The crowdfunding platform GoFundMe said that more than $20 million in donations were slated to be refunded after a campaign to raise $1 billion for the Trump administration to build a wall on the border with Mexico had fallen well short of its goal.
The fund-raising campaign, which began last month, had gone viral as President Trump’s attempt to get Congress to pay for the wall fueled a heated political dispute and resulted in a partial shutdown of the federal government.
More than 325,000 donors had pledged in the GoFundMe campaign that the organizer, a veteran from Florida named Brian Kolfage, said would have been used for President Trump’s border wall.
But in a note posted on the campaign’s website on Friday, Mr. Kolfage said the federal government would not be able to accept the donations “anytime soon.”
Mr. Kolfage said in an interview that donating to the government would have required approval from Congress and that he knew that a Democrat-controlled House would not give its approval.
Instead, Mr. Kolfage said, he has formed a Florida-based nonprofit organization called We Build the Wall that will use donations to finance a private effort to build parts of the wall where private landowners allow construction.
GoFundMe donors would have to proactively choose to redirect their money to the nonprofit; otherwise, they would be refunded.
Mr. Kolfage said he did not know exactly how many donors would want to redirect their money nor how many landowners would want parts of the wall constructed on their properties.

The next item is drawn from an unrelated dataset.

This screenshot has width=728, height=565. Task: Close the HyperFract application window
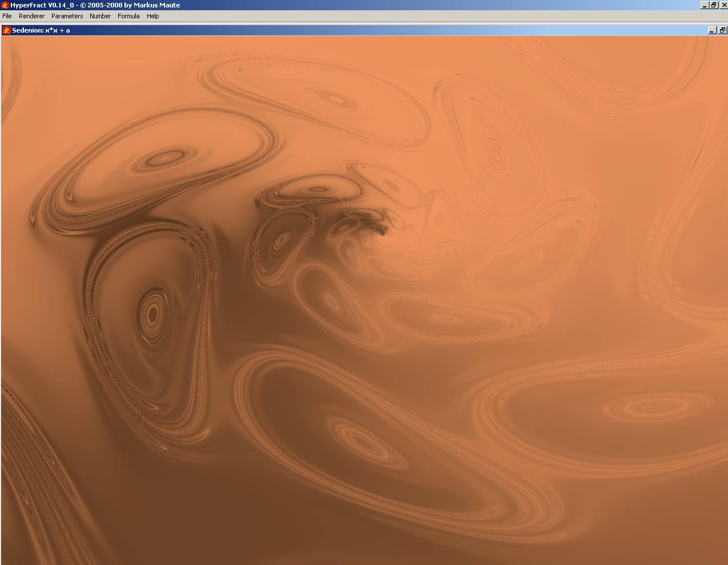(x=723, y=5)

“When Americans see us completing real miles of beautiful wall, we know that we will raise the many billions we need to finally secure the entire border,” Mr. Kolfage said on the updated GoFundMe campaign page.
The Department of Homeland Security and the Trump administration did not respond to requests for comment on Friday evening on the possibility of a privately funded effort to build the wall.
Typically, GoFundMe campaigns can still collect money even if they do not meet their goal.
But Bobby Whithorne, a spokesman for GoFundMe, said in a statement on Friday that Mr. Kolfage’s original campaign page had said “If we don’t reach our goal or come significantly close we will refund every single penny” and that “100% of your donations will go to the Trump Wall. If for ANY reason we don’t reach our goal we will refund your donation.”
Mr. Whithorne said that since the campaign was not going to reach the $1 billion goal, and that both GoFundMe and Mr. Kolfage had determined the money raised could not be given to the federal government, GoFundMe had contacted all donors to the original campaign about the refund.
Donors can ask for a refund immediately, Mr. Whithorne said, but if they do not choose to redirect their money to the nonprofit, they will automatically receive a refund in 90 days.
Immigration advocacy groups had condemned the GoFundMe campaign as a xenophobic result of fearmongering about immigrants. Some had started competing fund-raising campaigns to raise money for Refugee and Immigrant Center for Education and Legal Services, a Texas nonprofit known as Raices.
Jonathan Ryan, president and chief executive of Raices, said that despite the change in Mr. Kolfage’s campaign, the original critiques of it still stand.
“It’s a difference without a change,” Mr. Ryan said. “The wall remains the wrong direction for us as a country, something that will not help advance any of our national interests and that would only serve to further harm vulnerable refugees and immigrants seeking protection in our country.”
This week, Mr. Trump appeared on television in an attempt to pressure Congress into paying for the border wall, characterizing the situation at the Mexican border as a “humanitarian crisis” that was exposing the country to crime, drugs and terrorism.
Experts, however, point out that migrant border crossings have been declining over about two decades. The State Department said in a recent report that there was “no credible evidence” that terrorist groups had sent operatives to enter the country through Mexico.